LECCE- La temuta influenza suina fa una vittima a Lecce e sale il numero dei casi sospetti. In mattinata, come ufficialmente comunicato dalla stessa Asl, è deceduta una donna di 78 anni originaria di San Cesario di Lecce. Era ricoverata nel reparto di Rianimazione dell’ospedale Vito Fazzi e gli esami non hanno lasciato spazio a dubbi: è risultato positivo l’esito del test dell’H1N1.
La donna era in ospedale da dicembre, non aveva effettuato il vaccino antinfluenzale ed era pluripatologica: soffriva infatti di cardiopatia ischemica, diabete, ipertensione e insufficienza renale. Per un’insufficienza respiratoria, era stata trasferita dal reparto di Medicina in Rianimazione. È una morte che si aggiunge a quella, avvenuta lo scorso 17 gennaio, del bimbo di 15 mesi, su cui pure venne riscontrato il virus dell’influenza A.
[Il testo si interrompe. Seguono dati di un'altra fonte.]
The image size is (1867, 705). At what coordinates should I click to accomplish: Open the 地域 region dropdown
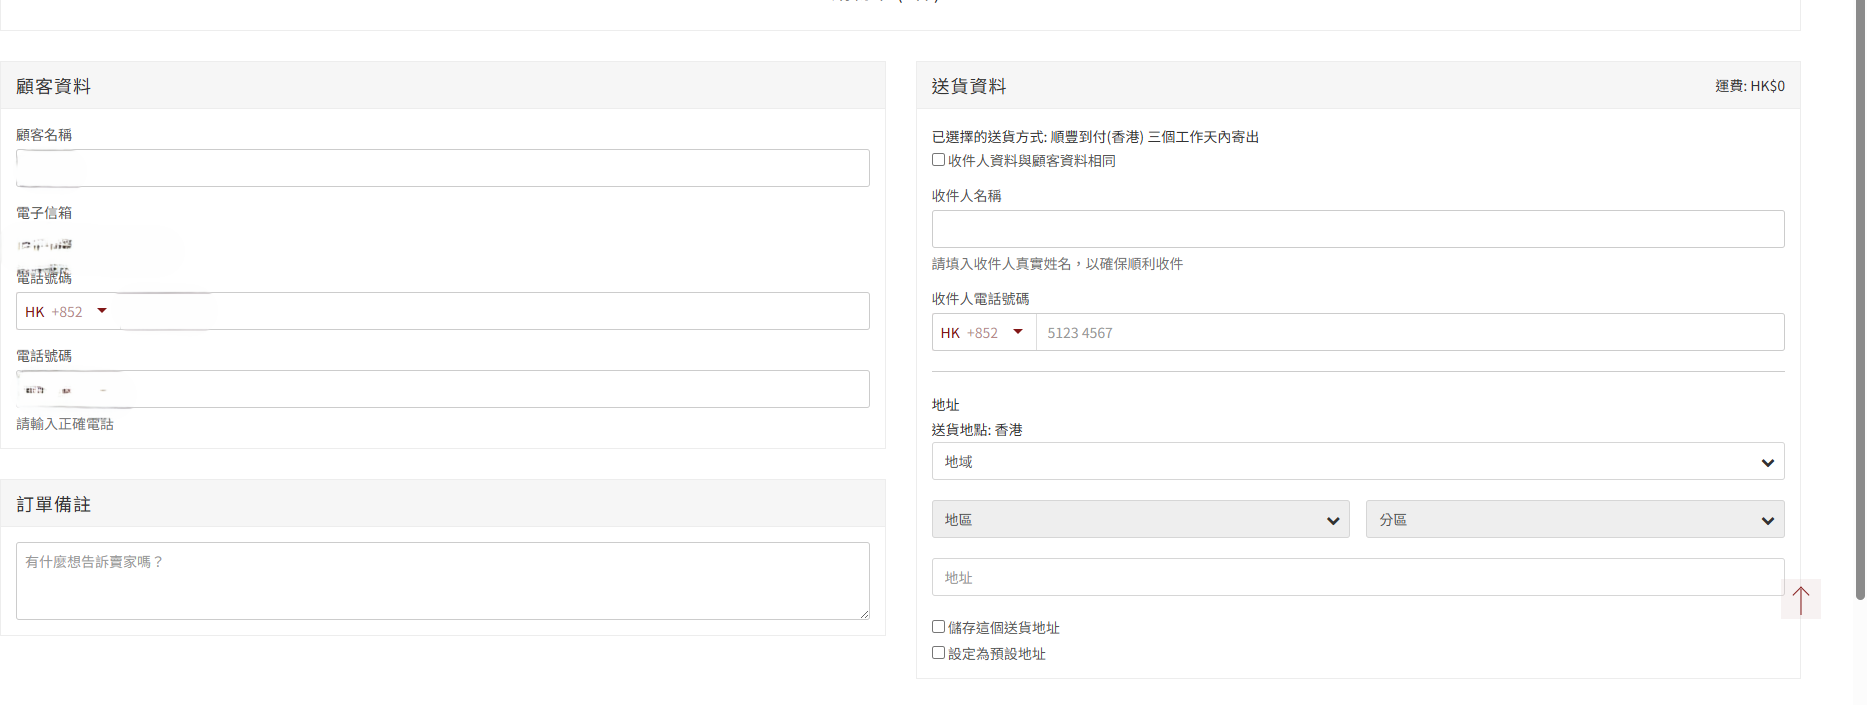coord(1357,462)
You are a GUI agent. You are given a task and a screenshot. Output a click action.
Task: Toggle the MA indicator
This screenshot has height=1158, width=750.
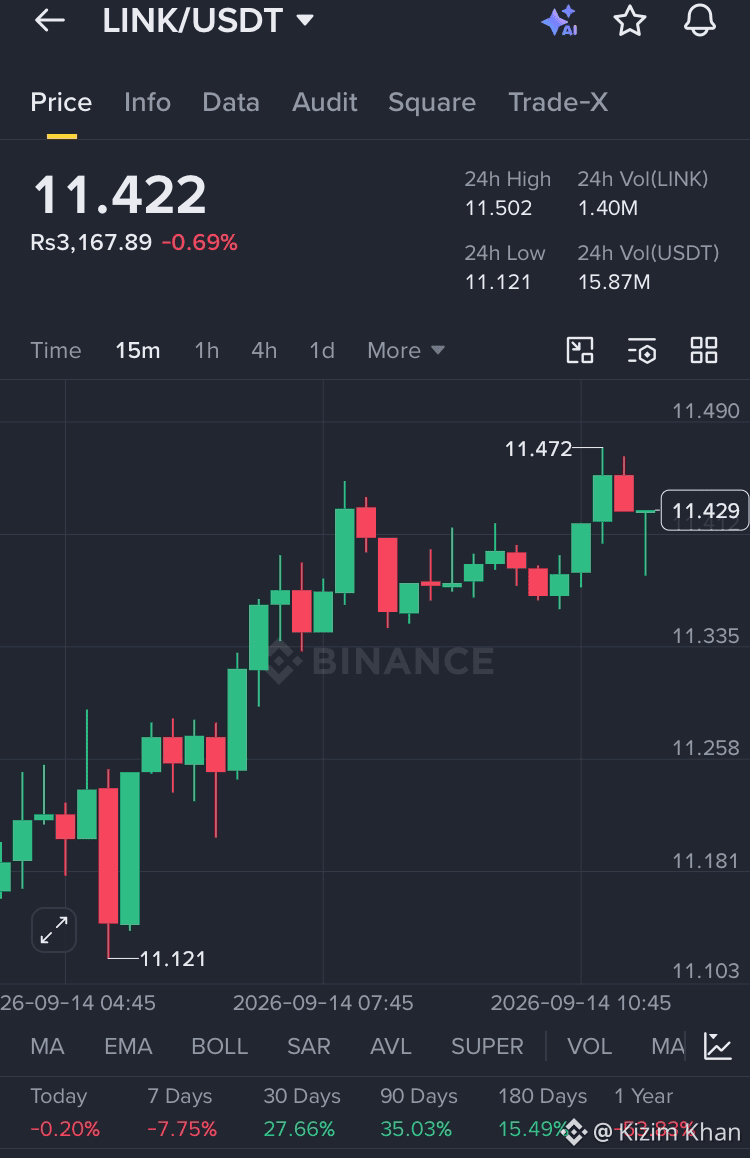[x=47, y=1046]

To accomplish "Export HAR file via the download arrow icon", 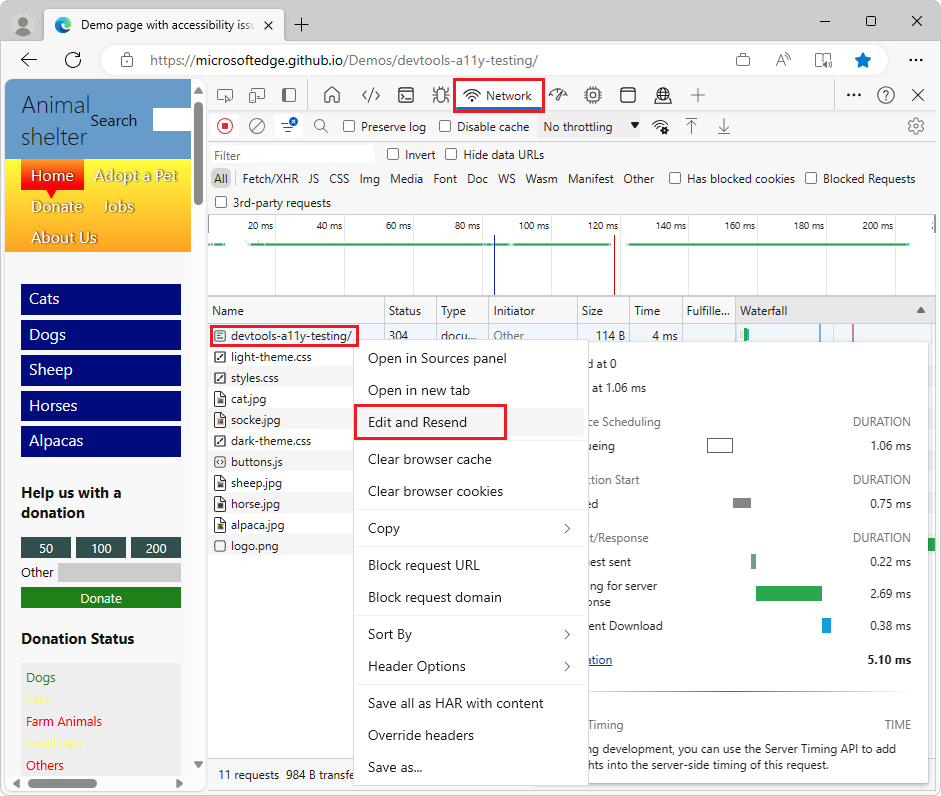I will 723,126.
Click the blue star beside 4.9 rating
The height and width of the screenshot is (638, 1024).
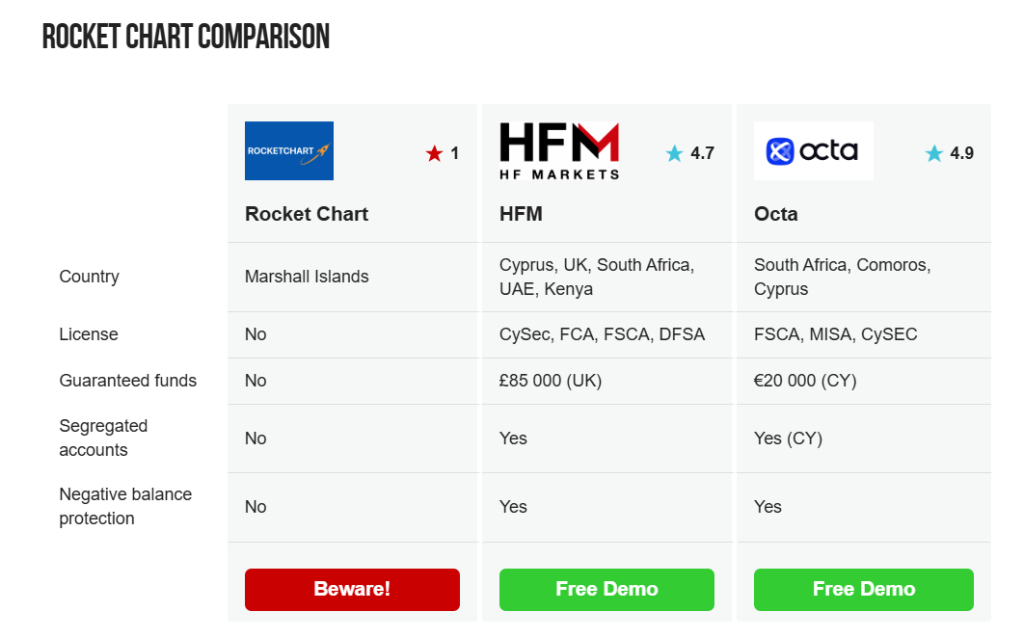pyautogui.click(x=934, y=153)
“Ad oggi i casi accertati di H1N1 sono 8 – dice Giovanni Gorgoni, Commissario Straordinario della Asl – e in altri 6 casi siamo in attesa di risposta da parte dell’Istituto di Igiene di Bari”. L’invito è ad effettuare il vaccino, com’è ancora possibile, in uso e disponibile presso i medici di medicina generale. Copre diversi ceppi influenzali, incluso l’H1N1. La psicosi Fluad dello scorso autunno, infatti, si è tramutata in uno scarso ricorso al vaccino e, di conseguenza, in un’impennata dei problemi respiratori e febbri.

“In Puglia non abbiamo ancora toccato il picco influenzale – dice Gorgoni – e potrebbe crescere ancora il numero dei ricoveri per le conseguenze dell’influenza”. Intanto dalle scorse ore è stato disposto il blocco degli interventi programmati in tutti gli ospedali della Asl Lecce: il personale medico e infermieristico delle sale operatorie andrà in supporto alle aree più in sofferenza. Ad ogni modo, la situazione resta sotto controllo e costantemente monitorata.